I’d like to focus on just a couple of the (as usual) excellent points she raised.
We do not have an alternate fuel supply that will allow the economy to continue to grow, regardless of fossil fuel consumption. The published reserves include large amounts of oil in the ground that are not of the very cheap to extract type. Extracting such oil will be impossible if oil prices are very low, or if credit availability is lacking. It is tempting for observers to look at oil reserves and assume that all is well, but this is definitely not the case….
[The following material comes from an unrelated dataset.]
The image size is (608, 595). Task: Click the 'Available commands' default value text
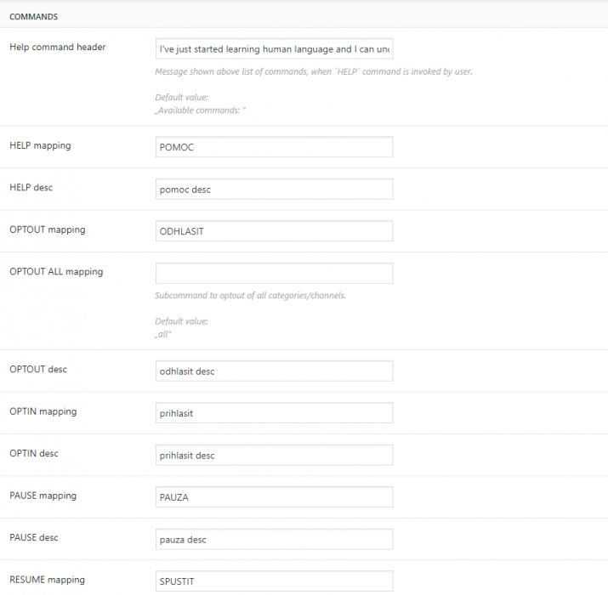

Likewise, substitution is possible among energy products, if it is possible to overcome the many hurdles involved in doing this. There are two cost hurdles: the higher ongoing cost of the substitute and the transition cost. The transition cost gets to be very high if there are a lot of ‘sunk costs’ that are lost–for example, if citizens are forced to quickly change from gasoline powered cars to electric cars, so that the resale value of their gasoline powered cars drops precipitously. There is also a technology hurdle: we need to have the technology to enable using the different energy source.
The Happy Talk from the fossil fuel industry “all is well” crowd likes to point out the “vast” and “abundant” reserves identified on a routine basis. It’s assumed that this becomes the definitive and official Rebuttal to the doom-and-gloom scenarios offered by those of us who are quite certain that “all is well” is an analysis limited only to the industry’s bottom line.
What the cheerleaders just as routinely neglect to mention is anything about how (or even if) oil producers deliver the reserves from there to your gas tank. Gail goes a step further by linking not just the necessity of high prices to support oil exploration and production of the more expensive and difficult-to-extract shale and deep-water reserves now relied upon. She also points out the significant credit and debt issues which industry executives and their investors are now paying much closer attention to.
Too often now, and for too many oil producers and their investors, the narrowing profit margins do not justify continuing exploration and production. Guess who else won’t enjoy the results?
There’s another unpleasant reality tied to both continuing investments in fossil fuel production rather than alternative/renewable energy sources: what must be addressed whenever and however the transition away from fossil fuel reliance takes place.
Can any of us even begin to imagine what would be involved in re-casting our entire infrastructure to accommodate and respond to energy supplies which are not fossil-fuel based or derived? (This of course presumes that we would first be able to devote the resources to design, engineer, develop, manufacture, transport, test, supply, and replace seamlessly everything in our society currently dependent in one form or another on the affordable and extremely energy-efficient fossil fuels we’ve all relied upon for a century-plus. Piece of cake, right?)
What would we in fact do with gasoline-powered products, for example? How quickly might our major regional areas effectively embrace, enhance and expand mass transit to meet the needs of tens of millions of us? (Quite the “for example” isn’t it?)
Let’s not forget that our elected officials—one party much more so than the other—sees little or no reason to expand investments in science and research, or public transportation, or government involvement in anything at all. That may play well to minority of supporters seemingly incapable of envisioning life beyond next week, but for the rest—their supporters, too—shortsightedness will exact a very high cost.
So while we may not even come close to being able to imagine what that kind of transition entails, we ought to start soon.